On presentation, her vital signs were within normal limits. Physical examination revealed an obese patient with a soft, nondistended abdomen and tenderness localized to the left hemiabdomen without rebound tenderness or guarding. Laboratory evaluation, including complete blood count and metabolic panel, was within normal ranges.
Computed tomography (CT) imaging of the abdomen and pelvis demonstrated dilated small-bowel loops measuring up to 6 cm with decompressed distal bowel, a transition point near the jejunojejunal (JJ) anastomosis, and mild mesenteric stranding. A repeat CT scan with oral contrast showed persistent SBO without distal contrast passage.
Given concern for a closed-loop obstruction, the patient was taken emergently to the operating room for robotic diagnostic laparoscopy. Abdominal access was obtained via Optiview entry at Palmer’s point, with placement of two additional 8-mm robotic trocars. The small bowel was systematically examined from the terminal ileum proximally. At the level of the JJ anastomosis, a dense inter-loop adhesion with incarcerated small bowel was identified. Reduction of the herniated bowel restored distal bowel filling.
Further inspection revealed chylous ascites and active fluid oozing from a short tract, consistent with an enteroenteric fistula between the biliopancreatic limb and the common channel (Figure 1 and Figure 2). The left upper quadrant port was upsized to facilitate the use of a robotic stapler. The fistulous tract was stapled, excised, and sent for histopathologic evaluation. A Jackson-Pratt drain was placed in the left lower quadrant due to significant ascites.
Intraoperative view of the internal hernia with incarcerated small bowel.Arrow pointing at an internal hernia.
Reduction of the hernia showing viable small bowel loops.
Pathologic examination confirmed an enteroenteric fistula with focal acute inflammation. The patient recovered without complications, regained bowel function by postoperative day three, and was discharged home in stable condition on postoperative day four while tolerating a regular diet.
Discussion
Internal hernia is a well-known late complication of RYGB, most often occurring through mesenteric defects at the JJ or Petersen’s space.
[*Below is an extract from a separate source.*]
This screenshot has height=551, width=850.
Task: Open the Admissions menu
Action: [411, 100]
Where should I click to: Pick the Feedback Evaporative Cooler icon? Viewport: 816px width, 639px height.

Closing these defects during the primary operation significantly decreases the risk of herniation [1,2]. In contrast, enteroenteric fistula formation between small-bowel limbs is exceedingly rare and represents an unusual cause of SBO. These tracts can create inter-loop adhesions, distort anatomy, and mimic adhesive or internal hernias, leading to diagnostic challenges [5,6].
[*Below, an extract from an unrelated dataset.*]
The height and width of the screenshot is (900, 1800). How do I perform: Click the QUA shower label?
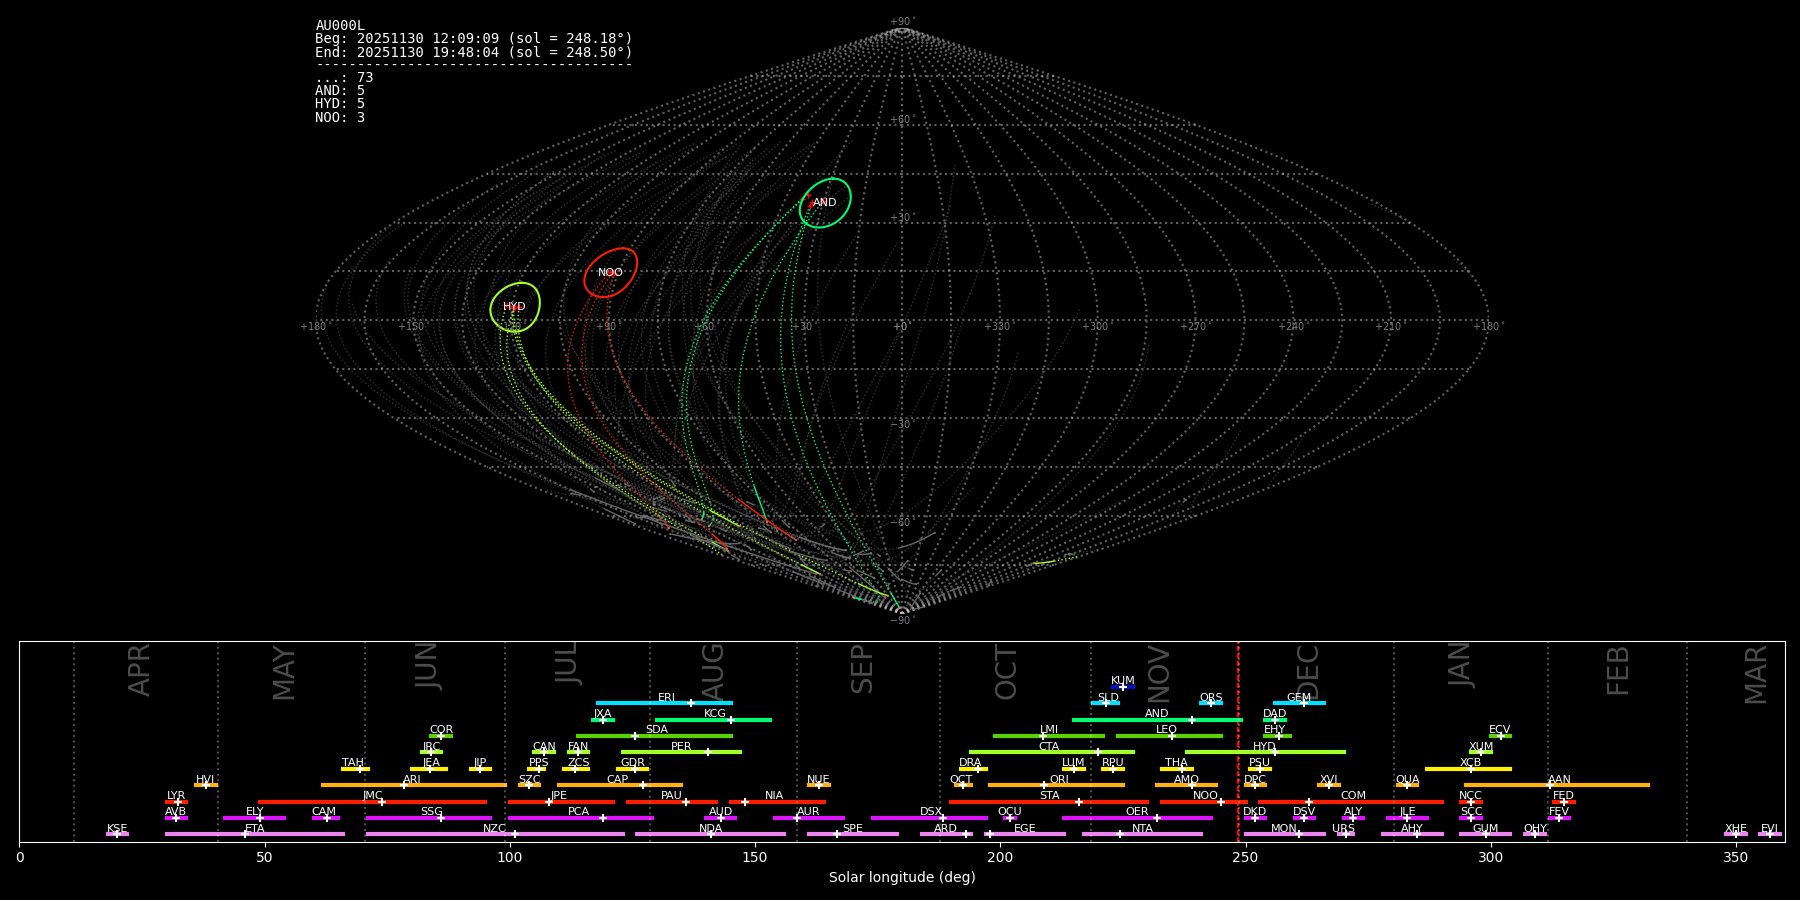click(1407, 780)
Most reported post-bypass fistulae involve the gastric pouch or gastrojejunal anastomosis rather than the jejunojejunal configuration seen here [3-7]. The proposed mechanisms include chronic inflammation, localized ischemia, staple-line failure, or prior revisional surgery [3,4]. In this patient, previous pouch revision likely contributed to localized inflammation and subsequent fistula formation between the biliopancreatic limb and the common channel.
CT imaging remains the main diagnostic tool for SBO after RYGB, but short fistulous tracts are often undetectable even with oral contrast [2,8-11]. Persistent obstruction despite non-diagnostic imaging should prompt early surgical exploration [4,8]. Minimally invasive approaches, particularly robotic surgery, enable comprehensive inspection of mesenteric defects and precise management of rare findings such as fistulae [1].
This case emphasizes that an enteroenteric fistula should remain in the differential diagnosis for obstruction following RYGB [3-6]. Prompt recognition and minimally invasive repair can achieve excellent outcomes while preserving bowel integrity [1,9,12].
Conclusions
Internal hernia secondary to an enteroenteric fistula is an exceptionally rare cause of SBO after RYGB. Surgeons should maintain a high index of suspicion in post-bariatric patients presenting with unexplained obstruction, even when imaging is inconclusive. Early recognition and minimally invasive repair, particularly with robotic assistance, can lead to excellent outcomes while preserving bowel integrity.